# Comparing vectors or factors with NA
Credits: http://www.cookbook-r.com/ (Creative Commons Attribution-Share Alike 3.0 Unported License)

## Problem
You want to compare two vectors or factors but want comparisons with NA’s to be reported as TRUE or FALSE (instead of NA).

## Solution
Suppose you have this data frame with two columns which consist of boolean vectors:

In [1]:
df <- data.frame( a=c(TRUE,TRUE,TRUE,FALSE,FALSE,FALSE,NA,NA,NA),
                  b=c(TRUE,FALSE,NA,TRUE,FALSE,NA,TRUE,FALSE,NA))
df

Unnamed: 0,a,b
1,True,True
2,True,False
3,True,
4,False,True
5,False,False
6,False,
7,,True
8,,False
9,,


Normally, when you compare two vectors or factors containing NA values, the vector of results will have NAs where either of the original items was NA. Depending on your purposes, this may or not be desirable.

In [3]:
df$a == df$b

In [4]:
# The same comparison, but presented as another column in the data frame:
data.frame(df, isSame = (df$a==df$b))

Unnamed: 0,a,b,isSame
1,True,True,True
2,True,False,False
3,True,,
4,False,True,False
5,False,False,True
6,False,,
7,,True,
8,,False,
9,,,


### A function for comparing with NA’s
This comparison function will essentially treat NA’s as just another value.

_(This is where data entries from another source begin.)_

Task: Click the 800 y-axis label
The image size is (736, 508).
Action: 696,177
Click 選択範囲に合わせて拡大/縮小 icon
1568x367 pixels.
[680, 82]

If an item in both vectors is NA, then it reports TRUE for that item; if the item is NA in just one vector, it reports FALSE; all other comparisons (between non-NA items) behaves the same.

In [5]:
# This function returns TRUE wherever elements are the same, including NA's,
# and FALSE everywhere else.
compareNA <- function(v1,v2) {
    same <- (v1 == v2) | (is.na(v1) & is.na(v2))
    same[is.na(same)] <- FALSE
    return(same)
}

### Examples of the function in use
Comparing boolean vectors:

In [6]:
compareNA(df$a, df$b)

In [7]:
# Same comparison, presented as another column
data.frame(df, isSame = compareNA(df$a,df$b))

Unnamed: 0,a,b,isSame
1,True,True,True
2,True,False,False
3,True,,False
4,False,True,False
5,False,False,True
6,False,,False
7,,True,False
8,,False,False
9,,,True


It also works with factors, even if the levels of the factors are in different orders:

In [8]:
# Create sample data frame with factors.
df1 <- data.frame(a = factor(c('x','x','x','y','y','y', NA, NA, NA)),
                  b = factor(c('x','y', NA,'x','y', NA,'x','y', NA)))


In [9]:
# Do the comparison
data.frame(df1, isSame = compareNA(df1$a, df1$b))

Unnamed: 0,a,b,isSame
1,x,x,True
2,x,y,False
3,x,,False
4,y,x,False
5,y,y,True
6,y,,False
7,,x,False
8,,y,False
9,,,True


In [10]:
# It still works if the factor levels are arranged in a different order
df1$b <- factor(df1$b, levels=c('y','x'))
data.frame(df1, isSame = compareNA(df1$a, df1$b))

Unnamed: 0,a,b,isSame
1,x,x,True
2,x,y,False
3,x,,False
4,y,x,False
5,y,y,True
6,y,,False
7,,x,False
8,,y,False
9,,,True